I am often at a loss about how to answer my son’s questions.
“How did he die?” my four and a half year old asks me.
“Um,” I stumble. I blink and mutter something about bad choices. “Hey, let’s see what’s going on in the other room,” I say, trying to pour enthusiasm into my voice. I slip the picture of my brother and I back on my desk.
For this particular question, I discard a series of sentences before they reach my mouth: It was an accident. He swallowed poison. I can’t figure out how to distill the story in a way that my preschooler will accept, but that won’t scare him.
The truth: My brother died alone in his apartment when he was 21. Weeks later, his autopsy revealed that his death was caused by a lethal combination of alcohol and heroin. He had been in his apartment for several days before he was found, and my parents and I were advised against seeing his body to say goodbye.
My parents and I heard phrases like, “What a waste.” At grief groups, I was embarrassed to say how he died. As if him dying from drugs and alcohol meant I had less of a right to be there than if his life had been claimed by a car accident or a heart defect.
The loss of my brother was immense. The circumstances around his death were tragic and terrible.
But was it, as people suggested, a waste?
Death, and its sidekick, grief, are among the most confusing parts of human life.
Like sex, Western culture is obsessed with the sensationalistic aspects: scandals and suicides. Murders and mishaps. But also like with sex, it’s more challenging to talk about the actualities of it. How hard and scary it can be to accept our own mortality, and how dark life can feel after losing someone we didn’t think we could live without. How much less graceful we humans can be than the rest of nature, the seasons smoothly swirling through their cycles year after year.
My brother’s death, perhaps, was a waste.
But his death is not his whole story. Dying young and tragically does reframe his life. His life story can only really be seen through the filter of his death, for the same reason that any tale with an unsettling ending might leave a reader unsatisfied. A few years ago, when I watched the series finale of The Sopranos, I felt cheated by the last moments of the show.

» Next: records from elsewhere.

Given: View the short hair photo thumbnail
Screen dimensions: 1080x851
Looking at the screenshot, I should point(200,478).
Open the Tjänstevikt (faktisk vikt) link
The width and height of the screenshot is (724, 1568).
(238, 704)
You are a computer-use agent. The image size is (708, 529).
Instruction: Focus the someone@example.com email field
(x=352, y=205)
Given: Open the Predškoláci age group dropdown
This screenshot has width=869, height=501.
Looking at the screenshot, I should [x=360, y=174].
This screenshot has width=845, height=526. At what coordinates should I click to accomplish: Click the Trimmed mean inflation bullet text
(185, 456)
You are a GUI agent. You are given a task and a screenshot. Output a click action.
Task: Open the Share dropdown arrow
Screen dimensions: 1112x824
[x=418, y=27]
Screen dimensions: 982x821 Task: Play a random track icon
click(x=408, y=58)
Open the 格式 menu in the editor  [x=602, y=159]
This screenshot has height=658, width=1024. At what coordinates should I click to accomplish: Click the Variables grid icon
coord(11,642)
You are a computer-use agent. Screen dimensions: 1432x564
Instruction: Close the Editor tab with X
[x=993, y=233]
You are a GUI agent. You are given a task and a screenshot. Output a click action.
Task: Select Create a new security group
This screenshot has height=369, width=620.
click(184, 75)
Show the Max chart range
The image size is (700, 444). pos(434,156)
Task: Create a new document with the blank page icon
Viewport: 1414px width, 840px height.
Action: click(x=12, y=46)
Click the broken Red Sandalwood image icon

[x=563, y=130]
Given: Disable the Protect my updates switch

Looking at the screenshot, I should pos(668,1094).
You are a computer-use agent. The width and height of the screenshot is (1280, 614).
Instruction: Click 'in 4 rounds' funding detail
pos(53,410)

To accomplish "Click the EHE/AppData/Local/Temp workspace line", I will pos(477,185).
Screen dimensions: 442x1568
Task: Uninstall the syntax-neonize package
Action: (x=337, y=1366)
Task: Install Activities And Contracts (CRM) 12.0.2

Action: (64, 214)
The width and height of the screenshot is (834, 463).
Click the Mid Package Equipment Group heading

It was hard to remember that before the ending came several seasons of great TV.
The same is true of my brother’s life. There were his stunning blue eyes. As a child, when asked where he got them, he once replied, “From God.” There was the time he surprised me with the perfect Christmas present: a pencilled-up copy of a Pulitzer-winning script by a local playwright. There was his hard, hard birth that still makes my mother groan when speaking of it.
And there was the time he visited me in Maine the summer before he died. We walked the beige beach together; so far from home, our sometimes tumultuous siblinghood inched into an adult friendship. There were girlfriends and bad report cards. There were words spilled into the black book of poems we found among his belongings.
We don’t all get what is considered a good death: a peaceful whisper-like passing after a long full life.
We aren’t all surrounded by our children and grandchildren, forming a circle of love that will hold our memory when we’re no longer here. If we do, we are quite lucky.
But our deaths are not our whole story any more than our births are. They are a segment of it, among a handful of intense and crucial chapters.
And really, my brother’s story keeps unfolding, reverberating.
In the way that his death pin-balled my life in a different direction, left me bruised but openhearted. And I see him in my son, who loves music like my brother did, and who has eyes so similar to my brother’s that the two of them often blend together in my dreams, the lines between them smudged and swimming.
When my son is older, this is what I hope to tell him:
You had an uncle who died very young. He loved rock and roll like you. He was full of love and pain. He made some bad choices and that’s why he’s not here anymore. Did I ever show you this picture? Of his high school graduation, when he had one of our grandpa’s shiny polyester shirts under his robe?
He had a good, hard life and I miss him.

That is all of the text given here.